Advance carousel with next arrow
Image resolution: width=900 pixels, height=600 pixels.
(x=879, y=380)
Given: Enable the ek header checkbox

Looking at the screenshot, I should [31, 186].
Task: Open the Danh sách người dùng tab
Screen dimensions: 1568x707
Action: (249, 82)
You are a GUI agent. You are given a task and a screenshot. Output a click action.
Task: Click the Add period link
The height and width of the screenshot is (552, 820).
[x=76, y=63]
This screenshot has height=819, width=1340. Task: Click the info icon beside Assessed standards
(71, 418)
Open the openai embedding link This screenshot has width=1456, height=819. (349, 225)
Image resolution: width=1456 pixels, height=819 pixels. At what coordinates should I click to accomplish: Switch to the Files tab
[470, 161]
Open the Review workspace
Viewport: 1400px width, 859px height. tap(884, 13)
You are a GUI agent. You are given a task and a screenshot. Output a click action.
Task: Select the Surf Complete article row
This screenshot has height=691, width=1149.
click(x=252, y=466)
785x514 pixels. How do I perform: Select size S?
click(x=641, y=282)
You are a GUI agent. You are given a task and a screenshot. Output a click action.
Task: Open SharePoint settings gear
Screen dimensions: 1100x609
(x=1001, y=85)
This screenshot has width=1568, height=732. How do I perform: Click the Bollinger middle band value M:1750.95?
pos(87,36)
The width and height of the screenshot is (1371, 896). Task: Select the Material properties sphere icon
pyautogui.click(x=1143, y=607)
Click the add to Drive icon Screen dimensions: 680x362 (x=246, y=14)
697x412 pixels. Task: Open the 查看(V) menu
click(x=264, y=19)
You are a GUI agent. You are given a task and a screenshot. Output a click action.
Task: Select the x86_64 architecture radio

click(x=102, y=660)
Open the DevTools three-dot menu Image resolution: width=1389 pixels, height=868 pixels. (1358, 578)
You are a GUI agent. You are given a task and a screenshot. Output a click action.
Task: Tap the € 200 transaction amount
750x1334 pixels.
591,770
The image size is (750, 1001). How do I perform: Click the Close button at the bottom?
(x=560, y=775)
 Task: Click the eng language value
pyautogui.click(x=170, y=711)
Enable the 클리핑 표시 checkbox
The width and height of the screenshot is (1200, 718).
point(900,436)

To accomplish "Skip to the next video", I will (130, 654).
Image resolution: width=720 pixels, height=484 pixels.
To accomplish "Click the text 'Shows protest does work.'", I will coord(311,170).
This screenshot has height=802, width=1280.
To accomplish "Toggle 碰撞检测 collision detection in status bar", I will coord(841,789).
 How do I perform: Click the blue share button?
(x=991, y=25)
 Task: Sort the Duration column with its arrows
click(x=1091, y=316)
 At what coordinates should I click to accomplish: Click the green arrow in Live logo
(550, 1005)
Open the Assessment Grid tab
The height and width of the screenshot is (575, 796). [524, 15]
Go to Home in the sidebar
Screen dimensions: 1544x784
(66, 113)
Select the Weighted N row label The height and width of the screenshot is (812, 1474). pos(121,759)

==========

**EXERCISE OBJECTIVE:** Collect each line of the data above that contains the word "resolution", treating uppercase and lowercase letters as different.

**RESPONSE TO THIS TASK:**
Image resolution: width=900 pixels, height=600 pixels.
Image resolution: width=1456 pixels, height=819 pixels. At what coordinates should I click to accomplish: Switch to the Files tab
Open the DevTools three-dot menu Image resolution: width=1389 pixels, height=868 pixels. (1358, 578)
Image resolution: width=720 pixels, height=484 pixels.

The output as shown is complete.